3518 Background: As an initial step in developing abetter method of assessing prognosis following potentially curative surgery for colon cancer, we performed an exploratory gene identification study. Methods: RNA was extracted from three 10-micron sections of the FPE tumor tissue obtained at the initial diagnosis from 353 patients entered between 1977 and 1984 into the surgery-only or surgery-plus BCG arms of NSABP C-01/C-02. Expression was quantified for 757 cancer-related and reference genes with RT-PCR. Results: Blocks from 270 patients were evaluable after pre-specified exclusions: 128 were stage II and 142 were stage III. All patients had ≥ 5-year follow up. In univariate Cox proportional hazard analyses, 148 genes exhibited a nominally significant (unadjusted p-value <0.05) linear association with recurrence-free interval (RFI) (7 genes p≤0.001, 66 genes 0.001<p<0.01; 75 genes 0.01≤p<0.05). False discovery rate calculations suggest that about 25% of the 148 genes are expected to be false positives.
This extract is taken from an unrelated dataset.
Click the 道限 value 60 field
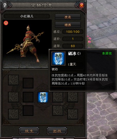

Higher expression was associated with shorter RFI for 118 genes including SERPINB5, DUSP1, AKT3, TIMP1, ANXA2, RHOB (p≤ 0.001) and with longer RFI for 30 genes including BRCA1 (p≤0.001). The relationship between gene expression and RFI was similar for stage II and stage III patients for 143 of the 148 genes found to be significant. The largest cluster of genes is functionally related to extracellular matrix remodeling. The magnitude of the hazard ratios is similar to that observed in the early Oncotype DX studies in breast cancer and should allow clinically useful separation into low/intermediate/high risk groups. Conclusions: Quantitative RT-PCR assay of FPE colon cancer tissue can be used to identify large numbers of genes associated with RFI in patients with stage II and III colon cancer. If these results are confirmed by additional studies in progress, this technique has promise to improve selection of colon cancer patients for adjuvant chemotherapy. Funded in part as a collaborative arrangement under contract between the NSABP Foundation, Inc., and Genomic Health, Inc. [Table: see text]